Even as someone who assembles and disassembles a lot of fields, this doesn’t seem like a big deal to me. The field code just attaches with velcro? Awesome, seems much easier than dealing with goal heights in change up, or assembling that cursed net structure in turning point, or any of several other minor field setup annoyances from the last few years.
Yay
! Now all we need is a revision 2 V5 brain with a USB-C port!
To Foster’s point - the sensor is not GPS sensor. GPS has specific meaning in terms of implementation and precision in industry. If you want GPS accuracy, understand it deviates greatly - like 50 feet.
As for VEX implementation of their sensor and field markings that depends on how EPs put stickers up on walls, and how field perimeters are tied down will vary from field to field and competition to competition.
I do not need more info than that to say it is huge opportunity if teams are able to harness the abilities of the field positioning tags. For novice team, lots of learning to do to mitigate all these real world variances.
I do look forward to seeing how teams leverage this new sensor and field markers.
For the information available - needing opaque perimeter markers - that is not going to work for VRC events where it is expected that more visibility is better. Moreover, there is no specification of what "opaque " means in terms of consistency event to other events.
Truth be told, this is a new product announcement - be serious, many events will not have tags on field pediments, consistent opaque perimeter walls (vs transparent for audience and teams), not truly squared field perimeters that do not deviate (bend) during competition … I barely can keep field square at tile level much less at top of perimeter wall where tags are located.
I expect, because we have very clever team out there, that this so-called GPS sensor will be of competitive advantage because they can see beyond the nit-pick of past implementations of location and devise novel new approaches to this problem.
Transparent walls or specific opaque walls? Stock VEX GPS or some specific location hardware for just this season?
If it is the latter, then it does not help evaluate unless there is a comparison of sensor used for this event to stock sensor and field markings typical VRC events.
VAIC teams were supplied with white vinyl, VEX GPS bar code and Velcro. I’m sure there will be some image processing changes between pilot software running on the Jetson Nano and this new V5 VEX GPS sensor.
Like any sensor accuracy and noise are factors. That was our observation when we tested it out.
Will this or will this not be allowed for programming skills in non-AI competition?
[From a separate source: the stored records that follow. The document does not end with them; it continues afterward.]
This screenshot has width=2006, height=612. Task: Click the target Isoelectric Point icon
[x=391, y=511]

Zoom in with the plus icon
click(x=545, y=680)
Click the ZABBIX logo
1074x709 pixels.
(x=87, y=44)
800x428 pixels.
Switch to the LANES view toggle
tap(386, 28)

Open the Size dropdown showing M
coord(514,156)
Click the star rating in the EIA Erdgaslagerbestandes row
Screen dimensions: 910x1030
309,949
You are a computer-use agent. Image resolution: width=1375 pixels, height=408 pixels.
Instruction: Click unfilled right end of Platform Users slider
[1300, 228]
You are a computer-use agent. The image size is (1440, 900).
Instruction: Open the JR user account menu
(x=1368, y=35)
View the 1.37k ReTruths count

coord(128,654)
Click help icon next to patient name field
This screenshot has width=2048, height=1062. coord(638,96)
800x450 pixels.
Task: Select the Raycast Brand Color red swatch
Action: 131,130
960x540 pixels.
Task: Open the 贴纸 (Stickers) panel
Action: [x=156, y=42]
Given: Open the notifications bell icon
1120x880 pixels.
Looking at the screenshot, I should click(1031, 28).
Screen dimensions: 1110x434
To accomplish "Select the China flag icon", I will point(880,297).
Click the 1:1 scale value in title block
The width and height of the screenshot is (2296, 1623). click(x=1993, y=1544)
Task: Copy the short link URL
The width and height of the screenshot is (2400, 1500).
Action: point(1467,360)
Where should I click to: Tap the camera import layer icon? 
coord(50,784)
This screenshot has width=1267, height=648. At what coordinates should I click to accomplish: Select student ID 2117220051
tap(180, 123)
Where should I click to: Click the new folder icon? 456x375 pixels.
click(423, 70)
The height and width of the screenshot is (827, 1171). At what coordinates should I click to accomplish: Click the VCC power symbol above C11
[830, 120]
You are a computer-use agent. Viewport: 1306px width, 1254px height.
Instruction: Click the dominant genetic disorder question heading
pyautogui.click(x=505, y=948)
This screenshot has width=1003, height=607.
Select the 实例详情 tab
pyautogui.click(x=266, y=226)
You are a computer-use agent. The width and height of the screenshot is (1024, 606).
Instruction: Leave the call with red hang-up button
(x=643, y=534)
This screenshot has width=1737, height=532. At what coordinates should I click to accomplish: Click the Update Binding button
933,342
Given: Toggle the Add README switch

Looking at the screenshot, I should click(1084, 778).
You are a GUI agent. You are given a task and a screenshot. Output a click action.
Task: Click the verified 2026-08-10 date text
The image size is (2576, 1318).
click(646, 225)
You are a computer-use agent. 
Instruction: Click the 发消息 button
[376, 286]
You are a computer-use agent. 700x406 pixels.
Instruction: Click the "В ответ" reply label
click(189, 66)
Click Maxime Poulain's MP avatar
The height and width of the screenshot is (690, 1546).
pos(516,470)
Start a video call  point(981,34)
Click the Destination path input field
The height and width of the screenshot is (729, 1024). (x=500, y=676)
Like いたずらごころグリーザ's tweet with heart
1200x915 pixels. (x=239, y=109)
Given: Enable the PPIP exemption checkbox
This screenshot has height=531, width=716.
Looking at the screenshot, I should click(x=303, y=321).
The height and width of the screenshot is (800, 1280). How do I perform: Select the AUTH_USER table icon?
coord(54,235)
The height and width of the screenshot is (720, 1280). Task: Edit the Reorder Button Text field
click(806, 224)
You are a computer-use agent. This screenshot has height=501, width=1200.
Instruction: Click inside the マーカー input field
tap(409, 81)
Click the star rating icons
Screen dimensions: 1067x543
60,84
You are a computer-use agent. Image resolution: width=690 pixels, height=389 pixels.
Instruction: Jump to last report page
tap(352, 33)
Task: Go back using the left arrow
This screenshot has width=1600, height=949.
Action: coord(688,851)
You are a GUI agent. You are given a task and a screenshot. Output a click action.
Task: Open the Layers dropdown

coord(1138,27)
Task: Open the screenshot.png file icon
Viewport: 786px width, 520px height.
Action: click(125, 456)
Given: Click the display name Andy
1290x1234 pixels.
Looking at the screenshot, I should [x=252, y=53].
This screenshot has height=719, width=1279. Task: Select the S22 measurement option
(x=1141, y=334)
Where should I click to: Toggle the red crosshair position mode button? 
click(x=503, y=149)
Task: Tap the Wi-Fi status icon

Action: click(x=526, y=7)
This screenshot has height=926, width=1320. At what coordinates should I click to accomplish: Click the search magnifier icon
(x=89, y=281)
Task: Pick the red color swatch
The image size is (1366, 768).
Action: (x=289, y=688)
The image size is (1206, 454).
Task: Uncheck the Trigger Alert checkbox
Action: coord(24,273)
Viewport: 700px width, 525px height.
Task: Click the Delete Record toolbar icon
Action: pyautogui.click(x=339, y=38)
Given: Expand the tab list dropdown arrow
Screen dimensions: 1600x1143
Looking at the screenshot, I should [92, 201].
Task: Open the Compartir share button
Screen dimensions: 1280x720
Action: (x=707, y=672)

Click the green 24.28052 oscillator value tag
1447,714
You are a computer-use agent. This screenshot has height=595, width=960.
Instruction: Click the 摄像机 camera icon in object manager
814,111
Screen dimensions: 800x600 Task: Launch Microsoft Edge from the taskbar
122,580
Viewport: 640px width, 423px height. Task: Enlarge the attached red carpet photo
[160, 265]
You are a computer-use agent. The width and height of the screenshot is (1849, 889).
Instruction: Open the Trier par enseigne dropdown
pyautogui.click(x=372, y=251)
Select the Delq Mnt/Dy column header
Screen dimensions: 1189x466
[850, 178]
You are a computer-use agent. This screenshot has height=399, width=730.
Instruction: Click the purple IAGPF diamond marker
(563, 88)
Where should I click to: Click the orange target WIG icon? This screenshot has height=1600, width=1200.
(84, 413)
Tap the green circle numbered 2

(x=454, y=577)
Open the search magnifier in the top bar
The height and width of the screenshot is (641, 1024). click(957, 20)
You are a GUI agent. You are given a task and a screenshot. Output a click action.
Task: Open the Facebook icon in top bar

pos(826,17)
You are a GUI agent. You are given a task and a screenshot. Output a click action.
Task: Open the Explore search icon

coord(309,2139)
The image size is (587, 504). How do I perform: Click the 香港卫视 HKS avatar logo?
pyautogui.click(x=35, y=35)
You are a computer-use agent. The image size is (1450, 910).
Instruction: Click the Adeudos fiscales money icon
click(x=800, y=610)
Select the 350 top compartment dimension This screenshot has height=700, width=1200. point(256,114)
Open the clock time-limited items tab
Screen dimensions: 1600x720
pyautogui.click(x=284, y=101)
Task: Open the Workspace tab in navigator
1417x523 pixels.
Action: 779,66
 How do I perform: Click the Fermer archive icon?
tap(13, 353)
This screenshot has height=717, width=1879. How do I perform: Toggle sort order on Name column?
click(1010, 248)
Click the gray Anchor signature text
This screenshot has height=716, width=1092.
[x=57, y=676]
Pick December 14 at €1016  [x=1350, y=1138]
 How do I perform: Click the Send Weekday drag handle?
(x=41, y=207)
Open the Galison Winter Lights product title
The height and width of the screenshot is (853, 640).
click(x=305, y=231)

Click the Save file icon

If it is allowed, then all tournaments will require the tape for their skills fields. I’d assume its AI only but there is no direct answer anywhere.
The site description looks like it’s VRC legal
I do not like the addition of the new sensor at all. It almost feels like the effort from teams that spent time and effort to code and develop position tracking on their own have been undermined when teams can now just pay 200$ and have global position tracking with minimal programming ability needed.
I just want to take this moment to thank vex for switching to USB C. We finally no longer need to deal with micro USB!